So where are we at at? KDEPrint could be broken into 3 parts, the underlying library for communicating with the supported Print Systems (CUPS, LPR, etc), the Application Support (Print Dialog, Print Engine, etc), and the Print System Management (add printer, job viewer, etc).
Application support is where we have switched to dependence on Qt for the Print Dialog, Print Engine, and submitting jobs to the underlying Print Systems. Qt4.4 has seen the addition of a reworked QPrintDialog for UNIX that bears an uncanny resemblance to the KDE3 one, official support for extending the dialog with our own options, and new features in the Print engine such as improved support for duplex and margins. A number of features haven’t made it into Qt 4.4, some of which we will have to work towards being included in Qt4.5, but some of which we can add to QPrintDialog when printing through CUPS. Below are screenshots of the support I’ve added for various Page and Job options. There's still a bit of polishing work to do, and I'd welcome some new icons for n-up printing similar in size and style to the Colour Mode icons on the Options tab.

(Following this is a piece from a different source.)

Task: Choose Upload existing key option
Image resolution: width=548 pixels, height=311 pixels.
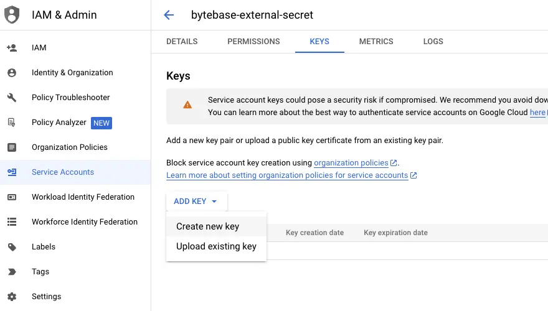Action: [216, 246]
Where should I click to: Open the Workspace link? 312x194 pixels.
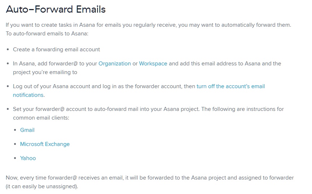coord(153,64)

Print System Management for UNIX is still a problem that needs solving. I had planned to work on KDEPrint for inclusion in 4.1, but haven't had the time, so sadly there will be no resurrection of the famous KPrinter utility this release. Instead, for 4.1 Jonathan Riddell has added printer-applet into kdeutils, a port of Red Hat's system-config-printer tool, to cover some of the missing functionality, itself a milestone of sorts in being the first Python app to be included in the main KDE modules.
Longer term, the future of KDEPrint is uncertain, especially with many distributions continuing to implement their own Printer Management tools. On the application side, there's an interesting collaboration between OpenPrinting and OpenUsability for a unified printing dialog with a Google SoC 2008 student attempting a first implementation.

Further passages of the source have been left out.